▸ Exercise inputs:

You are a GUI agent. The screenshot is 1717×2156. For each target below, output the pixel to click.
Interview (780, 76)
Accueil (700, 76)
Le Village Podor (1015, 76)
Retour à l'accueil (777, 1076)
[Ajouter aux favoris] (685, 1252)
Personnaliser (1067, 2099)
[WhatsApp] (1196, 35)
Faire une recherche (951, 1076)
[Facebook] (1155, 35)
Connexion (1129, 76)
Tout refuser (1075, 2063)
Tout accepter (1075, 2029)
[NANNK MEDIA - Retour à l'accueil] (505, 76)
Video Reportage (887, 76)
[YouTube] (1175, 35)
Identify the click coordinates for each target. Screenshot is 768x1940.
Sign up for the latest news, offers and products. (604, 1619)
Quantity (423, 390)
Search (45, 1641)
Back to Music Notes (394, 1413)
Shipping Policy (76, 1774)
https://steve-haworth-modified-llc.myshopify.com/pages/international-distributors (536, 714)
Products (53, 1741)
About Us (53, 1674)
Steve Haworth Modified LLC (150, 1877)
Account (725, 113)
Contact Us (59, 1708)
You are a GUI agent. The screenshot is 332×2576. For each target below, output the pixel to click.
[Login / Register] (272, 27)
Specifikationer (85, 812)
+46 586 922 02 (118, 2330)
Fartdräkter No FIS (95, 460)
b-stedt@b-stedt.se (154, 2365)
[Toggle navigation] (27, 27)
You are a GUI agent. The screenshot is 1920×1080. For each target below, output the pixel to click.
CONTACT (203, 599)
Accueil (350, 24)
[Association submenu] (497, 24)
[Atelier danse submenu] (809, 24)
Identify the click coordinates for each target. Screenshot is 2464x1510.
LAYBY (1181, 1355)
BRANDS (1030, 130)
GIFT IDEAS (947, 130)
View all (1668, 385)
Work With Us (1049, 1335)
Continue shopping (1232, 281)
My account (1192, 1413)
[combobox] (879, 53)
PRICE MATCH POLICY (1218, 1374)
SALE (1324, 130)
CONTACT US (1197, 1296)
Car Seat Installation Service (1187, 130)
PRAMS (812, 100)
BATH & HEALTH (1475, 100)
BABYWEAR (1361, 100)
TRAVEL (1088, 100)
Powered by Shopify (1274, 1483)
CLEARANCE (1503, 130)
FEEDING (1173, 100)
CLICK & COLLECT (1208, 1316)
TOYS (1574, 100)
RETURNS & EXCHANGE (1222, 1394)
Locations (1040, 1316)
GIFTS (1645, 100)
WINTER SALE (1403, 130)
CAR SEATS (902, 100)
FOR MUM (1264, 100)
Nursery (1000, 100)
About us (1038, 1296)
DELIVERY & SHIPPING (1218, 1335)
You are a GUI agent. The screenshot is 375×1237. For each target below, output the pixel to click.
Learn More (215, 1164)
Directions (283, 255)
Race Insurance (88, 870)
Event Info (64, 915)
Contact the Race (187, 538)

▸ Task details:
Output each entry once again, exactly as shown above.

▸ Output below:
You are a GUI agent. The screenshot is 1717×2156. For each target below, output the pixel to click.
Interview (780, 76)
Accueil (700, 76)
Le Village Podor (1015, 76)
Retour à l'accueil (777, 1076)
[Ajouter aux favoris] (685, 1252)
Personnaliser (1067, 2099)
[WhatsApp] (1196, 35)
Faire une recherche (951, 1076)
[Facebook] (1155, 35)
Connexion (1129, 76)
Tout refuser (1075, 2063)
Tout accepter (1075, 2029)
[NANNK MEDIA - Retour à l'accueil] (505, 76)
Video Reportage (887, 76)
[YouTube] (1175, 35)
Identify the click coordinates for each target. Screenshot is 768x1940.
Sign up for the latest news, offers and products. (604, 1619)
Quantity (423, 390)
Search (45, 1641)
Back to Music Notes (394, 1413)
Shipping Policy (76, 1774)
https://steve-haworth-modified-llc.myshopify.com/pages/international-distributors (536, 714)
Products (53, 1741)
About Us (53, 1674)
Steve Haworth Modified LLC (150, 1877)
Account (725, 113)
Contact Us (59, 1708)
You are a GUI agent. The screenshot is 332×2576. For each target below, output the pixel to click.
[Login / Register] (272, 27)
Specifikationer (85, 812)
+46 586 922 02 (118, 2330)
Fartdräkter No FIS (95, 460)
b-stedt@b-stedt.se (154, 2365)
[Toggle navigation] (27, 27)
You are a GUI agent. The screenshot is 1920×1080. For each target below, output the pixel to click.
CONTACT (203, 599)
Accueil (350, 24)
[Association submenu] (497, 24)
[Atelier danse submenu] (809, 24)
Identify the click coordinates for each target. Screenshot is 2464x1510.
LAYBY (1181, 1355)
BRANDS (1030, 130)
GIFT IDEAS (947, 130)
View all (1668, 385)
Work With Us (1049, 1335)
Continue shopping (1232, 281)
My account (1192, 1413)
[combobox] (879, 53)
PRICE MATCH POLICY (1218, 1374)
SALE (1324, 130)
CONTACT US (1197, 1296)
Car Seat Installation Service (1187, 130)
PRAMS (812, 100)
BATH & HEALTH (1475, 100)
BABYWEAR (1361, 100)
TRAVEL (1088, 100)
Powered by Shopify (1274, 1483)
CLEARANCE (1503, 130)
FEEDING (1173, 100)
CLICK & COLLECT (1208, 1316)
TOYS (1574, 100)
RETURNS & EXCHANGE (1222, 1394)
Locations (1040, 1316)
GIFTS (1645, 100)
WINTER SALE (1403, 130)
CAR SEATS (902, 100)
FOR MUM (1264, 100)
Nursery (1000, 100)
About us (1038, 1296)
DELIVERY & SHIPPING (1218, 1335)
You are a GUI agent. The screenshot is 375×1237. For each target below, output the pixel to click.
Learn More (215, 1164)
Directions (283, 255)
Race Insurance (88, 870)
Event Info (64, 915)
Contact the Race (187, 538)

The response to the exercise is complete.